#### [Exercise brief]
Please output only the lines that begin at the line with "Image resolution: width=1000" and run through the end of the entries below, exactly as written. Drop all pictures.

#### [Data records]

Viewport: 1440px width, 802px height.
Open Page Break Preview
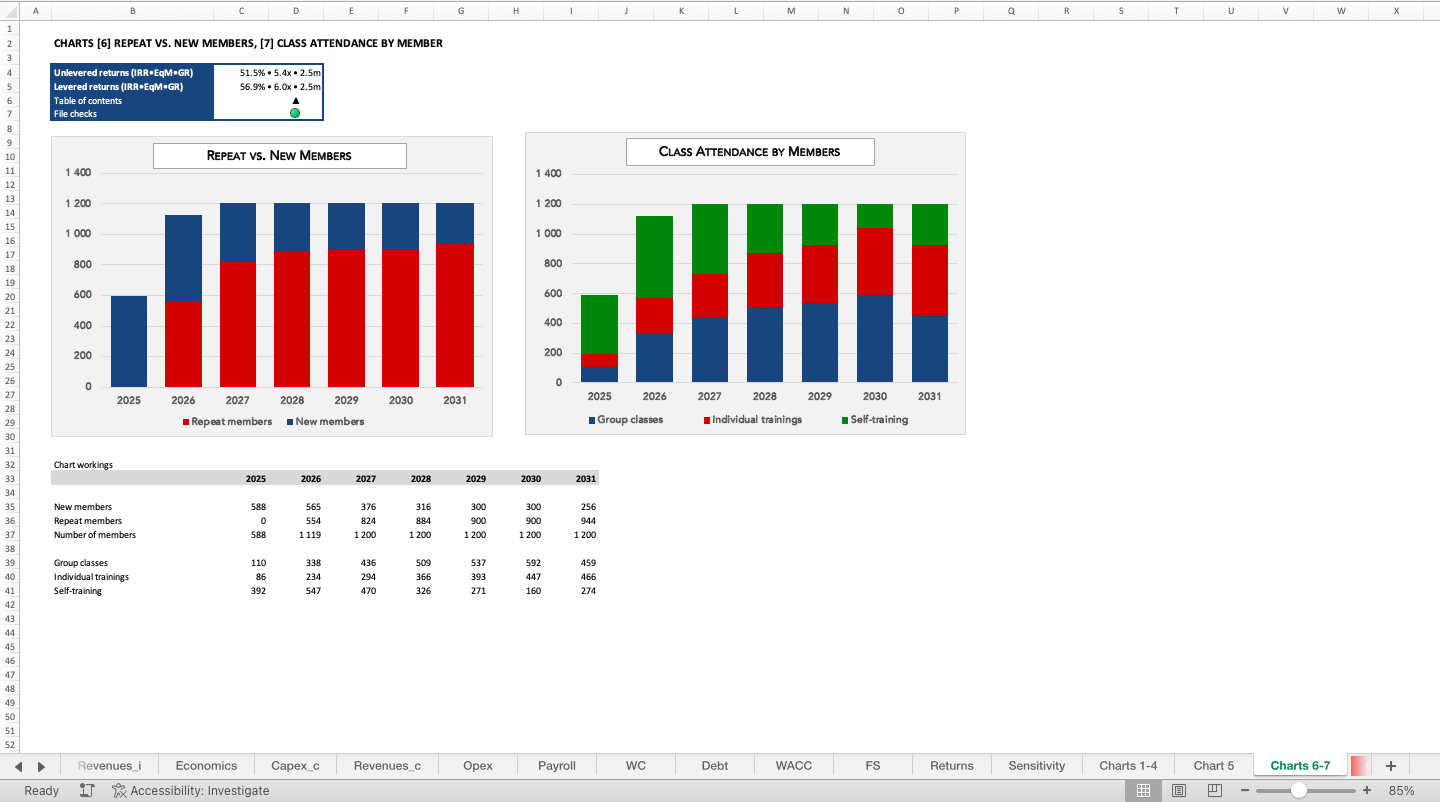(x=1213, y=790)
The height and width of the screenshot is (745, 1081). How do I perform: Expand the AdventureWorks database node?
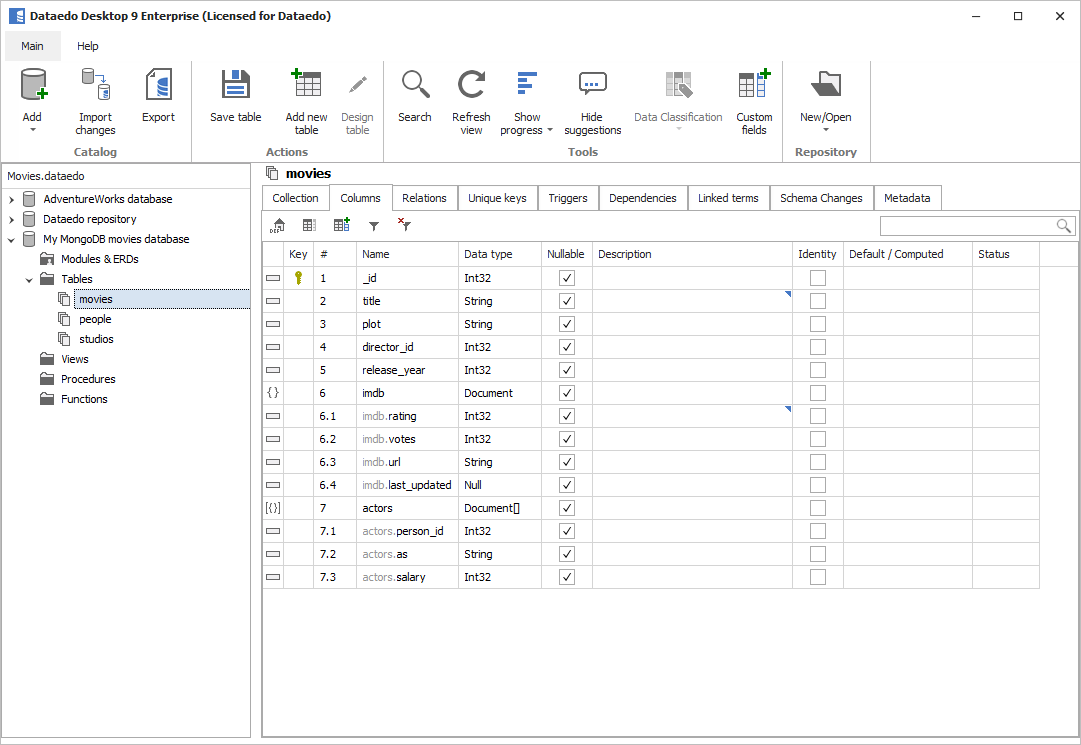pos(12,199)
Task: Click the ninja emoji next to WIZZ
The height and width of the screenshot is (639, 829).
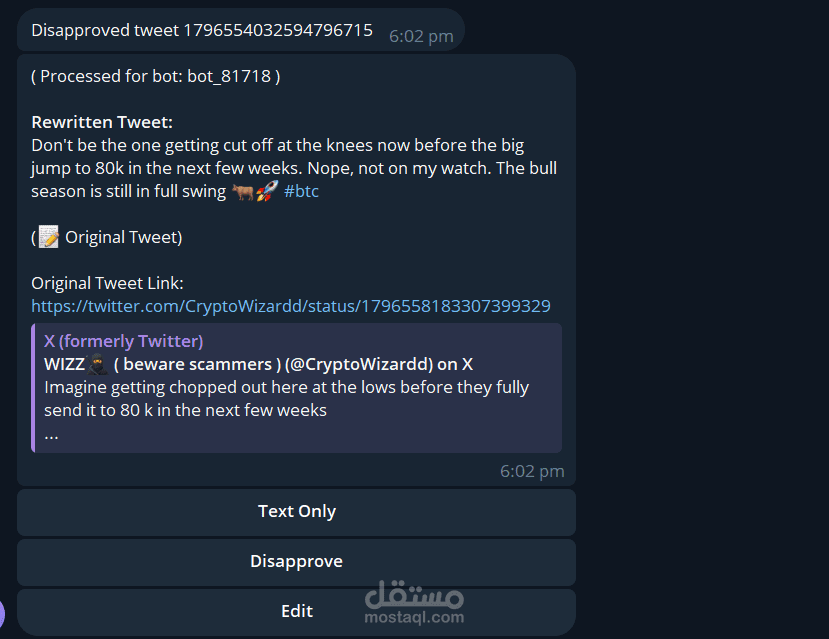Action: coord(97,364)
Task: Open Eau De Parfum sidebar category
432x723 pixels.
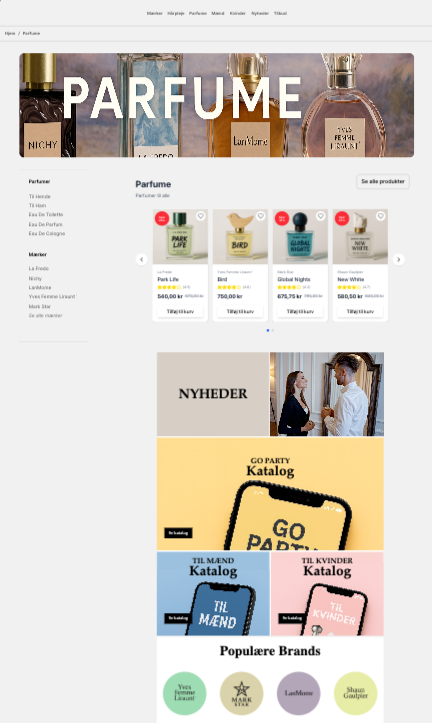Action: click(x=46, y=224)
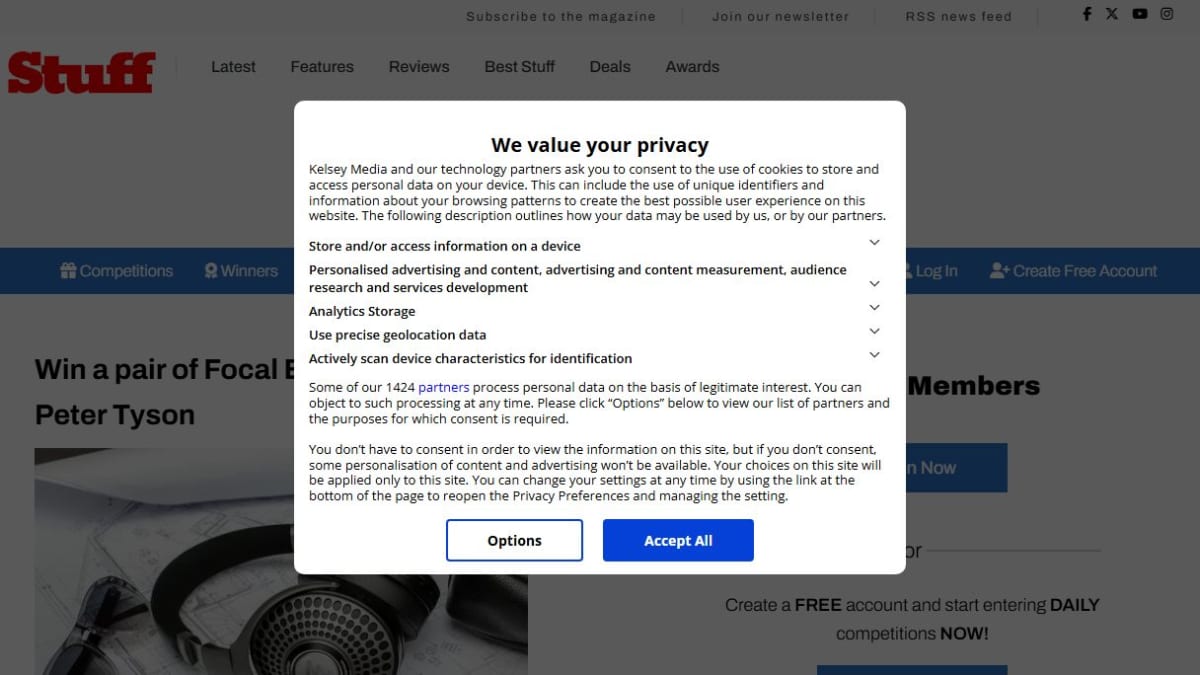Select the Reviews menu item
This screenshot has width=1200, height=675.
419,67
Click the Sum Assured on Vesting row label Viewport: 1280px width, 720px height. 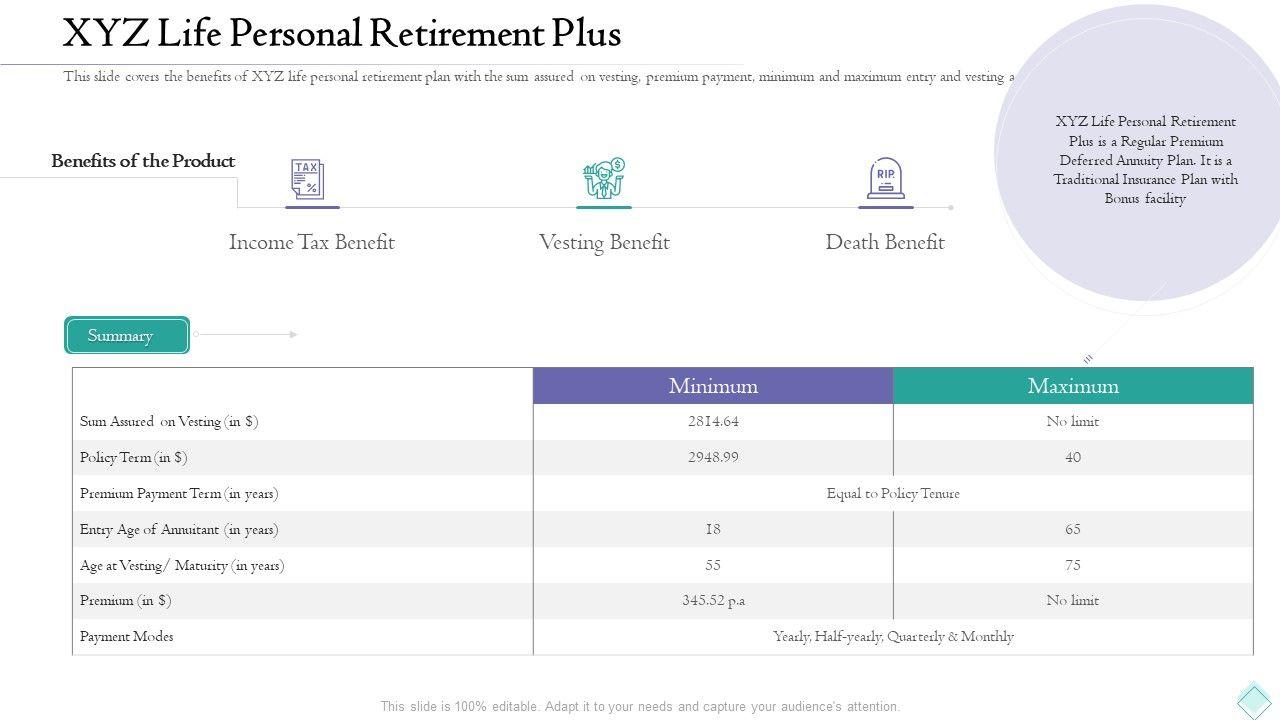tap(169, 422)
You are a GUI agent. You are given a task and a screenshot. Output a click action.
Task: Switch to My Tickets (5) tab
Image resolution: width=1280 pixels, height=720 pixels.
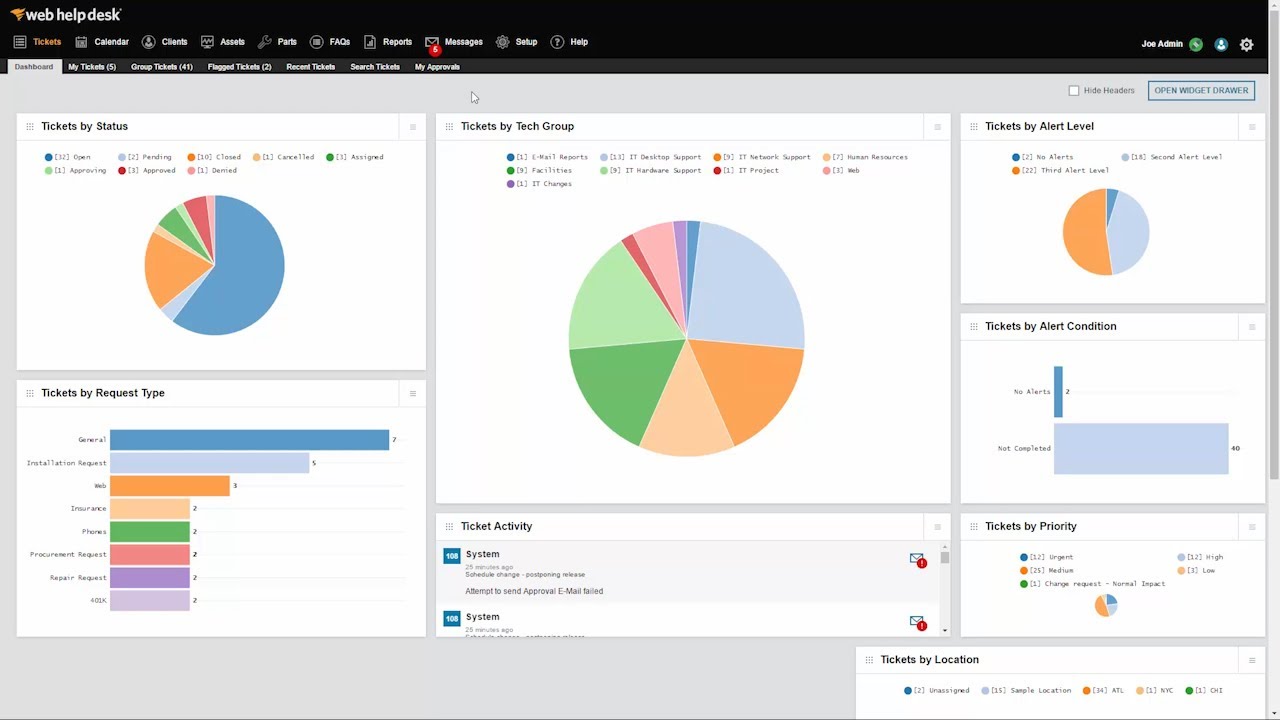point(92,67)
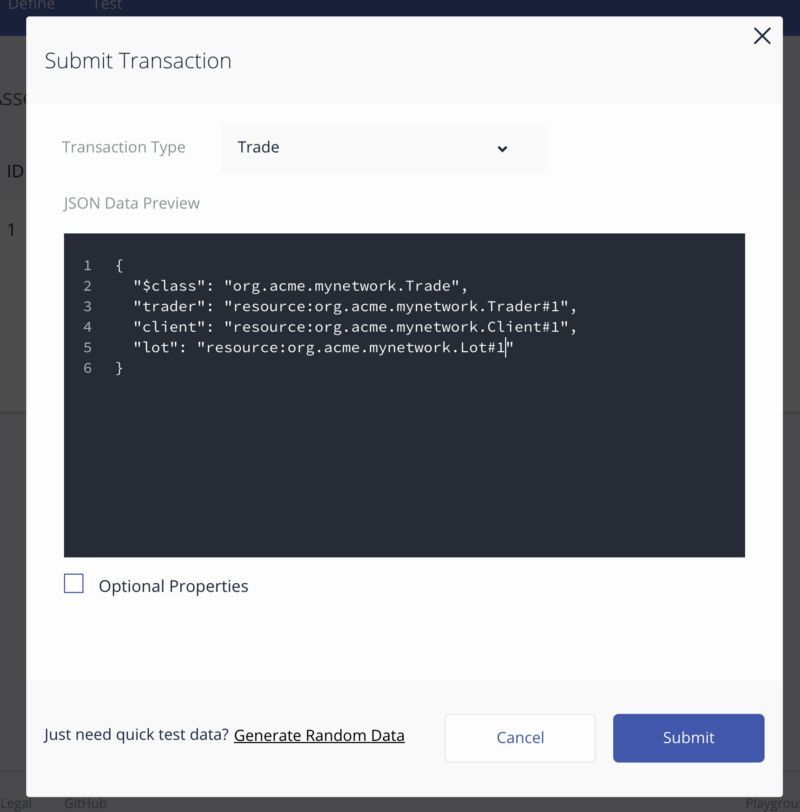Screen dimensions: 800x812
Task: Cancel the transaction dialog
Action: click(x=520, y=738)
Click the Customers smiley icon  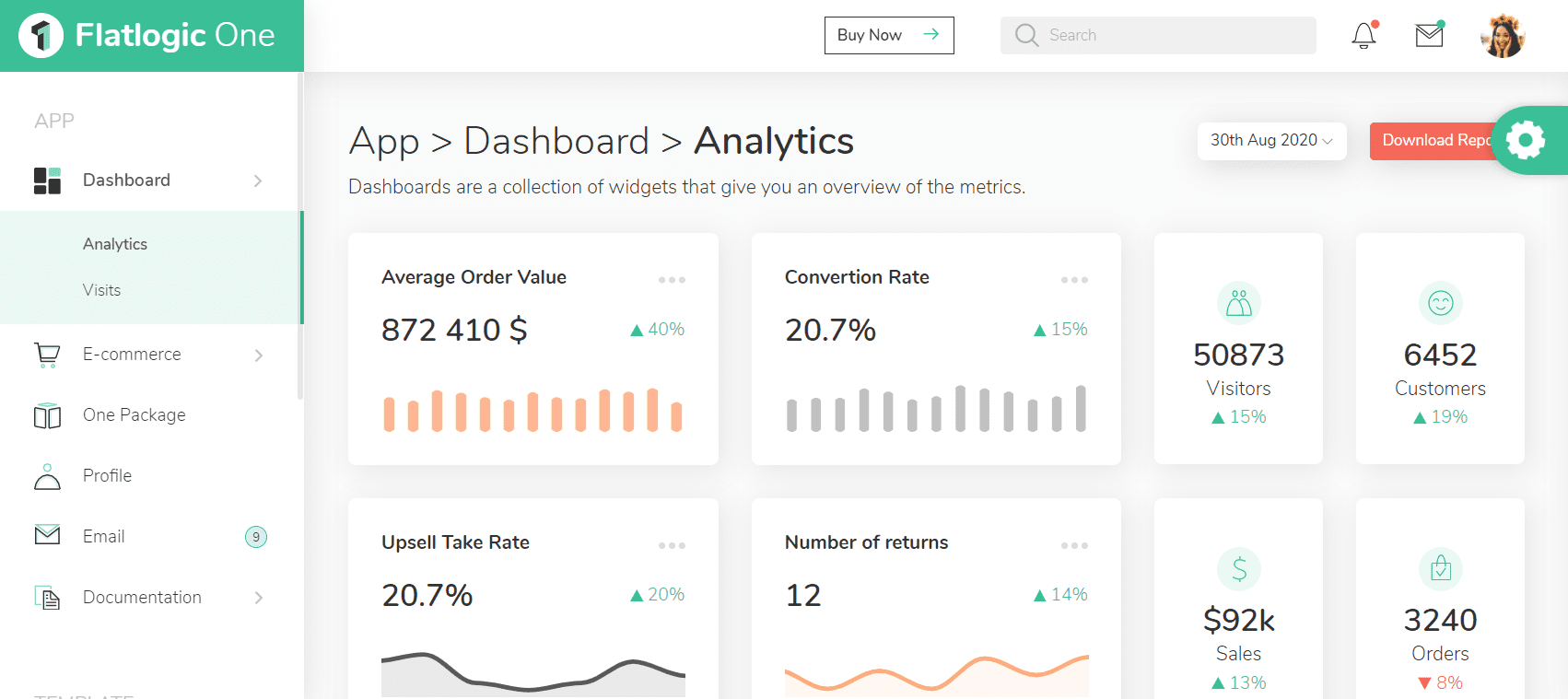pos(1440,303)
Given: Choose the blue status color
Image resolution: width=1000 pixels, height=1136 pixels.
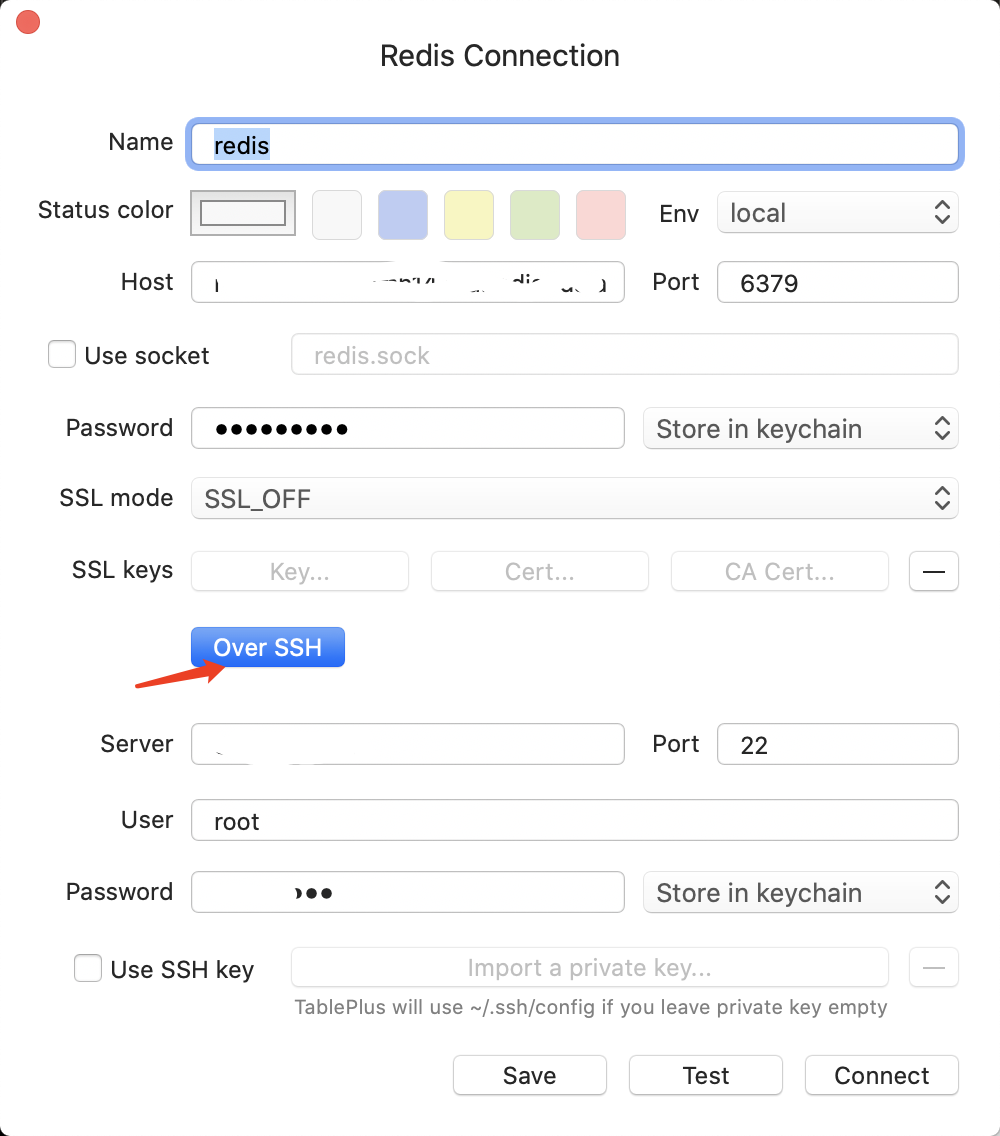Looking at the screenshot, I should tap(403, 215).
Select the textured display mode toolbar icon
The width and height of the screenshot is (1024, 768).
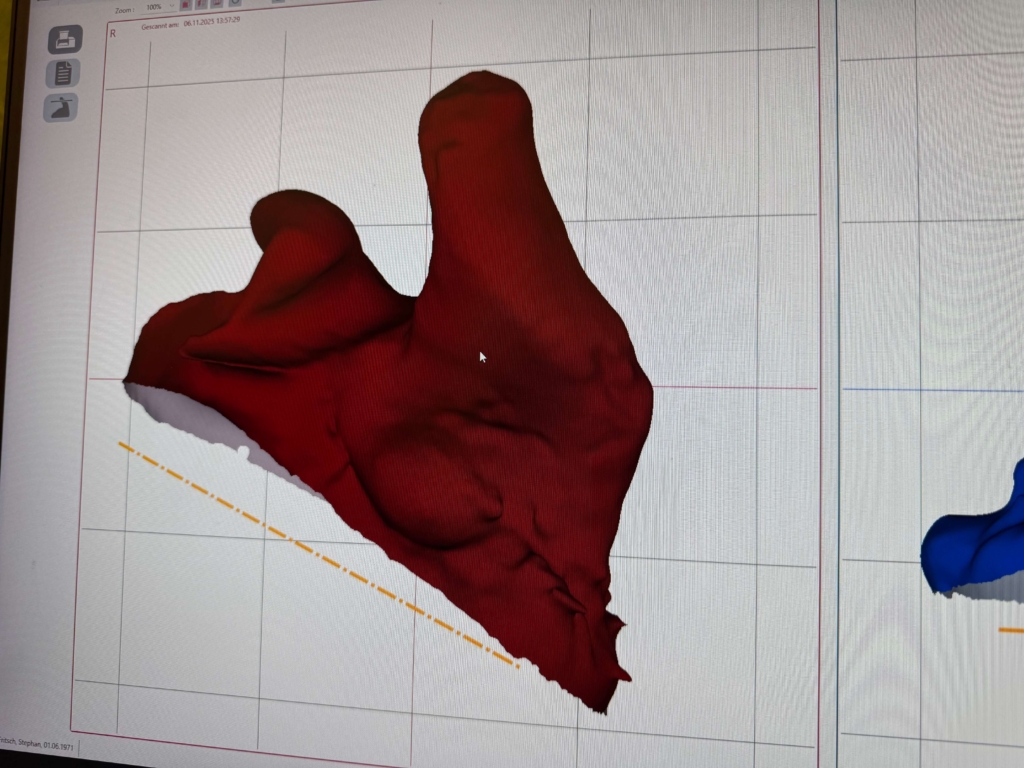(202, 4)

#### [Written answer]
Image resolution: width=1000 pixels, height=1136 pixels.
Looking at the screenshot, I should tap(403, 215).
Select the textured display mode toolbar icon
The width and height of the screenshot is (1024, 768).
(202, 4)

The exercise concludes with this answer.